EXCERPTED DATA:
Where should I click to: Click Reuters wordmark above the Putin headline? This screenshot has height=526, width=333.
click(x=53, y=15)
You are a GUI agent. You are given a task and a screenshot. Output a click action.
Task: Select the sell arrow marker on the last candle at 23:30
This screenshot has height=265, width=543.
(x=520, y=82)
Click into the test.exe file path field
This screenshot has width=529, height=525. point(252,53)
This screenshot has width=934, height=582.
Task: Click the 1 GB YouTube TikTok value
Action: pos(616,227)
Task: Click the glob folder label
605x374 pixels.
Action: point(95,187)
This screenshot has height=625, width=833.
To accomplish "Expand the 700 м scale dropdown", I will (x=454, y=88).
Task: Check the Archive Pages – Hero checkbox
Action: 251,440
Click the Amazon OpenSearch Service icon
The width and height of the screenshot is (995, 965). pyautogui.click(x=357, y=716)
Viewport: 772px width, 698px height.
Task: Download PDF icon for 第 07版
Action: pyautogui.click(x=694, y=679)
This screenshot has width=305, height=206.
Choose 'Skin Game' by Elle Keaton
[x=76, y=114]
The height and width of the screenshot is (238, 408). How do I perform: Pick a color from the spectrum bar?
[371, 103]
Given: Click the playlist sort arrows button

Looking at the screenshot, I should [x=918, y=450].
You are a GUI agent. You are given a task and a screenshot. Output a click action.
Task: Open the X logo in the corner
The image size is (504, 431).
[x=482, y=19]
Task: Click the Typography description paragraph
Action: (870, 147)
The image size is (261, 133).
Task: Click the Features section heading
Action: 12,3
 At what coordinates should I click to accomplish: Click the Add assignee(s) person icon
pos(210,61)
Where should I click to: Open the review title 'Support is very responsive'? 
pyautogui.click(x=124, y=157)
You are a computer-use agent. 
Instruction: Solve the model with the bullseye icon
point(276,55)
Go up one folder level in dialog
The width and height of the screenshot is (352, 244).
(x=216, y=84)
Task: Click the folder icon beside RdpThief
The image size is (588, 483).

ACTIVITY:
Repeat each of the entries above precisely as given.

ANSWER SPACE:
Where should I click to: Click Reuters wordmark above the Putin headline? This screenshot has height=526, width=333.
click(x=53, y=15)
You are a GUI agent. You are given a task and a screenshot. Output a click action.
Task: Select the sell arrow marker on the last candle at 23:30
This screenshot has height=265, width=543.
(x=520, y=82)
Click into the test.exe file path field
This screenshot has width=529, height=525. point(252,53)
This screenshot has width=934, height=582.
Task: Click the 1 GB YouTube TikTok value
Action: pos(616,227)
Task: Click the glob folder label
605x374 pixels.
Action: point(95,187)
This screenshot has height=625, width=833.
To accomplish "Expand the 700 м scale dropdown", I will (x=454, y=88).
Task: Check the Archive Pages – Hero checkbox
Action: 251,440
Click the Amazon OpenSearch Service icon
The width and height of the screenshot is (995, 965). pyautogui.click(x=357, y=716)
Viewport: 772px width, 698px height.
Task: Download PDF icon for 第 07版
Action: pyautogui.click(x=694, y=679)
This screenshot has width=305, height=206.
Choose 'Skin Game' by Elle Keaton
[x=76, y=114]
The height and width of the screenshot is (238, 408). How do I perform: Pick a color from the spectrum bar?
[371, 103]
Given: Click the playlist sort arrows button

Looking at the screenshot, I should [x=918, y=450].
You are a GUI agent. You are given a task and a screenshot. Output a click action.
Task: Open the X logo in the corner
The image size is (504, 431).
[x=482, y=19]
Task: Click the Typography description paragraph
Action: (870, 147)
The image size is (261, 133).
Task: Click the Features section heading
Action: 12,3
 At what coordinates should I click to accomplish: Click the Add assignee(s) person icon
pos(210,61)
Where should I click to: Open the review title 'Support is very responsive'? 
pyautogui.click(x=124, y=157)
You are a computer-use agent. 
Instruction: Solve the model with the bullseye icon
point(276,55)
Go up one folder level in dialog
The width and height of the screenshot is (352, 244).
(x=216, y=84)
Task: Click the folder icon beside RdpThief
The image size is (588, 483).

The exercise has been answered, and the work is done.